Did you read my first paragraph? I never said, "what works for you, works for you." Also, I never said a thing about old pine; I was referring to a past argument about using pine for bodies. Sorry to be unclear about that.

Any wood contributes to tone, by definition. Any substance attenuates certain frequencies, and soft maple is no different. You don't need much of an amp to hear the tonal differences between woods; if that were the case, everyone would have a plywood guitar.

I'm sorry, I thought the object of this site was to share what we all know, not what we fear is possible, nor our tempers.
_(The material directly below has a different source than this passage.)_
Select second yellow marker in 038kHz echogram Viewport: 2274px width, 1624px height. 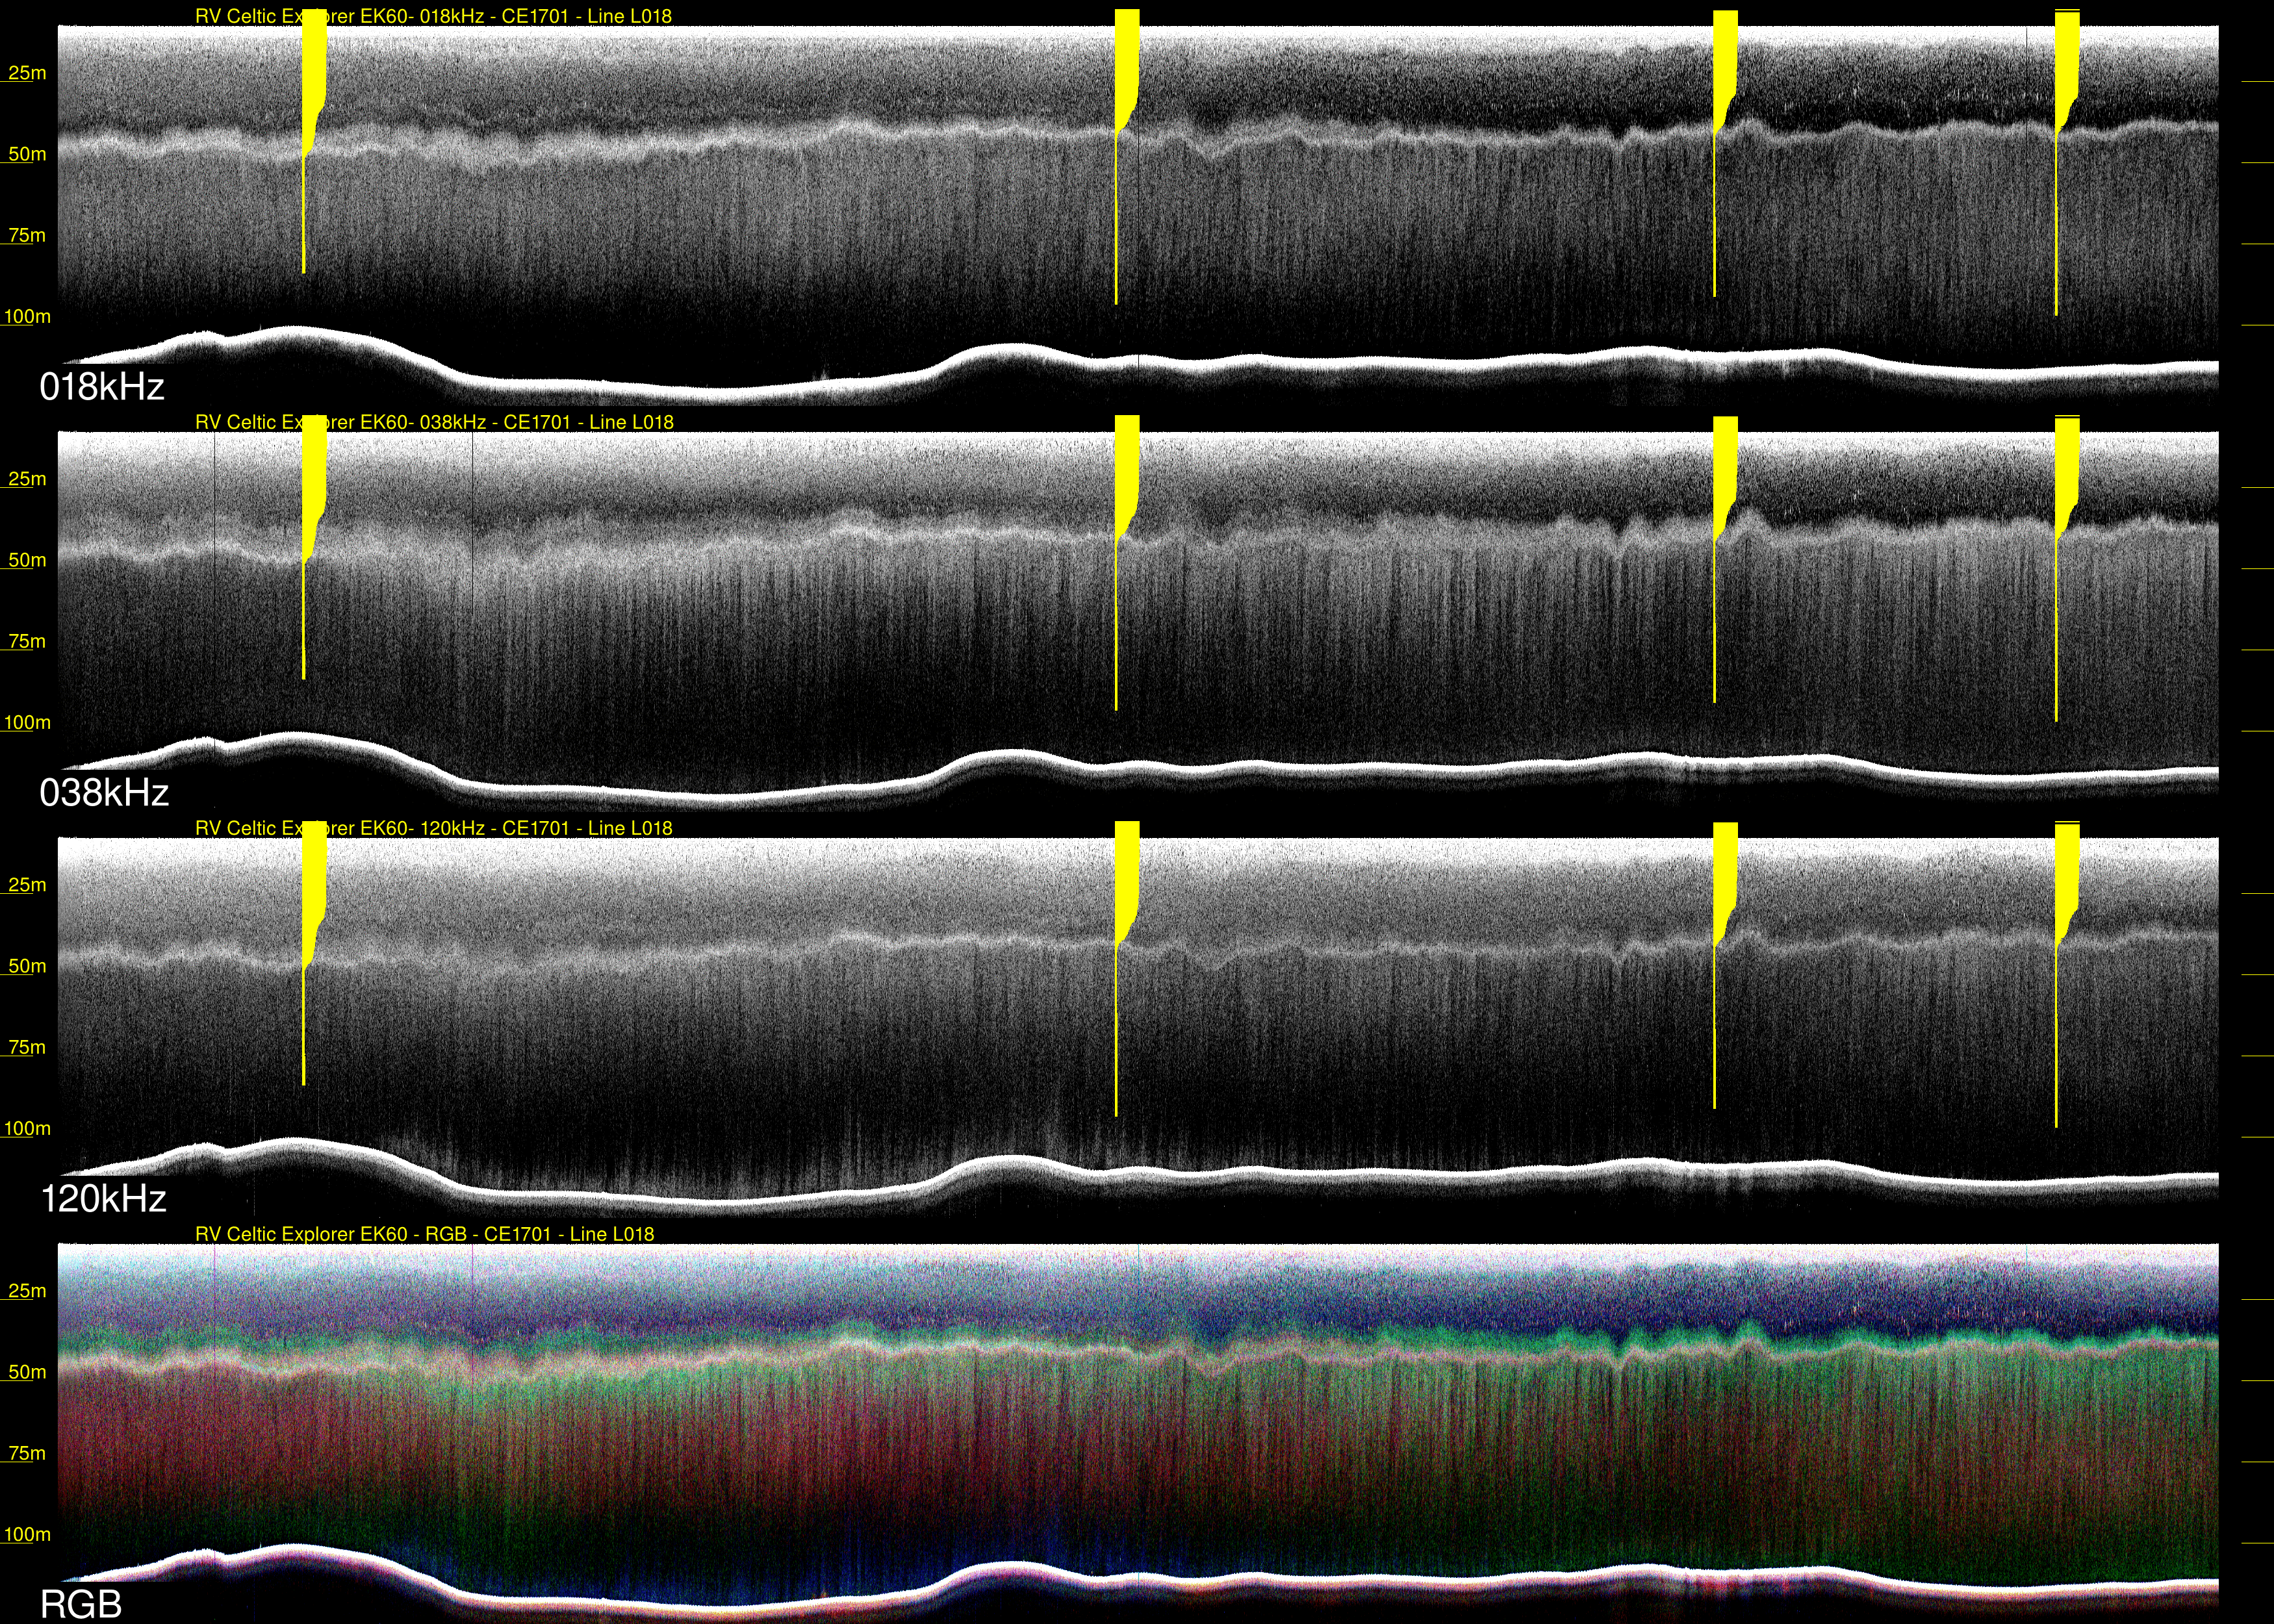1126,470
True-- however, your opinion is just that: an opinion. You had a good experience with a couple pieces of soft maple. Other people have had bad experiences. Let people know that this is what happened to you, then discuss the differences of your experience with that of others, so the forum as a whole can come to a consensus about the best way to approach neck-building, even if it means that you just got lucky with your pieces, and it's a generally better idea not to build soft maple necks. Again, I could be wrong too. That's why we're here discussing this issue.

In fact, for the sake of gathering information to see how your experience differs from that of others, I have a couple questions:

-Where do you live, i.e. how severely does the weather affect your necks?

-What types/styles of necks were they-- thin or thick, laminated, etc.

-What sort of finish did you use?

-How have they been holding up over time? Do they need constant tweaking? Any

signs of warpage, etc.?

These questions actually apply to anyone who has first-hand experience with soft maple necks. Maybe this might become a productive thread after all; who knows?